Lady Charlotte shifted impatiently in her chair. Mister Hathaway, however, was enjoying his place of attention far too much to hurry along.

"Princess Lingongo raised several items that concerned the renewed operation at Zulina fortress, and she had nothing but praise for Mister Stevens's eager participation in the work. Her exact words—" Hathaway scanned the page. "Yes, yes, here they are. She says, 'As a slaver, Mister Stevens is far superior to Joseph Winslow. He continues to improve with each day that passes.' "

"The words do encourage one, although such a statement cannot necessarily be considered a glowing compliment, can it? I mean, being compared to so run-down and desperate a man as Winslow," Lord Reginald said with a laugh.

"Quite right, my lord," Hathaway agreed. "I should say, almost anyone could do a better job than he."

"Does the princess elaborate?" Lord Reginald asked.

"She does comment on Stevens's increased aggressiveness against the villagers. She also discusses at some length his growing interest in his personal collection of gold jewelry and molded figures of gold—animals and such, I assume. It seems he sets great store by these artifacts."
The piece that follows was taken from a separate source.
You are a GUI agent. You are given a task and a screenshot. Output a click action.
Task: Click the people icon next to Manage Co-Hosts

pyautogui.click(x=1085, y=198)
"That cannot be true!" Lady Charlotte protested. "The person you describe is not my father!"

Ignoring her comments, Lord Reginald inquired of Mister Hathaway, "And what of the letter from Mister Stevens?"

"Facts and figures mostly," said Jasper Hathaway. "He was most eager to share the results of the slave parties he sent out.As a matter of fact, he expressed general pride over the various successes of his partnership with the princess Lingongo."

"What?" Lady Charlotte gasped. "He is in
partnership
with her?"

"His summation reads thusly: 'I am quite certain that your profits from this round of slaves will be the greatest in the history of Zulina slave fortress. I might add that my own wealth is such that I could return to England and live out my days in the most comfortable of circumstances, should I choose to do so. However, I must say, the thrill of success has proven heady indeed. Already I have begun construction on a new house here in Africa, and here I intend to live out my days.' "

Lady Charlotte burst into tears. She bolted from her chair and ran from the room.

With a calm and steady hand, Lord Reginald reached for another cup of tea. The anxiety had smoothed completely from his face. He balanced the teacup on his knee and leaned back in his chair, a satisfied smile on his face.